Millions of People Are Taking Antidepressants, Millions Can’t Quit

Dr. Greger says “we may be able to prevent or treat depression” by changing the food we eat. I’m skeptical. After reading this article, I’m even more skeptical.

Many People Taking Antidepressants Discover They Cannot Quit, New York Times, 7 April 2018

More than 34.4 million adults took antidepressants in 2013-2014, up from 13.4 million in 1999-2000. … Nearly 25 million adults have been on antidepressants for at least two years, a 60 percent increase since 2010.

This is a lot of people. And these are just the people who seek help for depression. You could say they are the tip of the suffering iceburg.
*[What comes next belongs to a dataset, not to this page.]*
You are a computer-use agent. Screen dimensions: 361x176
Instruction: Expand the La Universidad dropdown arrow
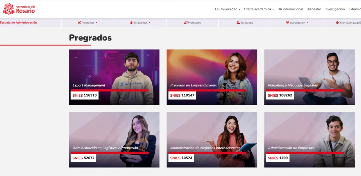239,9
Two years is also a long time to be on these drugs:

Antidepressants were originally considered a short-term treatment for episodic mood problems, to be taken for six to nine months: enough to get through a crisis, and no more.

Six to nine months. And yet nearly 7% of American adults have taken them for at least 5 years:

The authors say that people are on them so long because the withdrawal symptoms are so bad. “Yet the medical profession has no good answer for people struggling to stop taking the drugs.” The pharmaceutical industry has no good answer either, for what they call “discontinuation syndrome,” their sanitized phrase for withdrawal, because … profit.
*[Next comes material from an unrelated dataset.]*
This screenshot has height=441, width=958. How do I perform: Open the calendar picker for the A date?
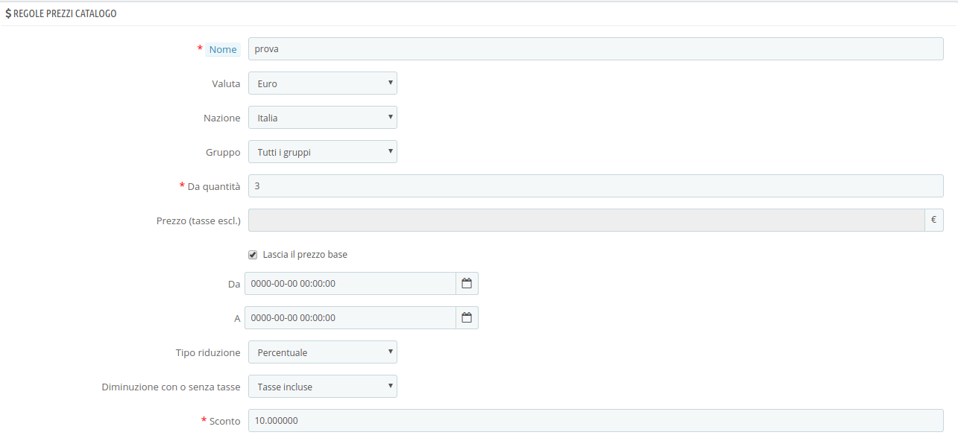point(467,318)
Drug makers had little incentive to mount costly studies of how best to quit their products, and federal funding has not filled the research gap.

Many people probably don’t need to be on antidepressants at all:

“Most people are put on these drugs in primary care, after a very brief visit and without clear symptoms of clinical depression,” said Dr. Allen Frances, a professor emeritus of psychiatry at Duke University. “Usually there’s improvement, and often it’s based on the passage of time or placebo effect.”

I don’t think this is mostly a problem with older white women as this graph suggests, I just think older white women have the inclination and the resources to get the pills.

Withdrawal symptoms include balance problems, dizziness, headache, confusion, nausea, irritability, crying spells, fatigue, insomnia, anxiety, and something called paresthesia — electric-shock sensations in the brain that many people call brain zaps. These can continue for months or years after the drug is stopped. Even people in the field don’t recognize the risk:

“It took me a year to come completely off — a year,” said Dr. Tom Stockmann, 34, a psychiatrist in East London, who experienced lightheadedness, confusion, vertigo and brain zaps, when he stopped taking Cymbalta after 18 months.

I wonder this too:

“We’ve come to a place, at least in the West, where it seems every other person is depressed and on medication,” said Edward Shorter, a historian of psychiatry at the University of Toronto. “You do have to wonder what that says about our culture.”

Also … The government says that depression is a mental illness. President Trump said that mental illness leads to gun violence (although doctors disagree). Does this mean that people who are being treated for depression should not be allowed to buy or own a gun?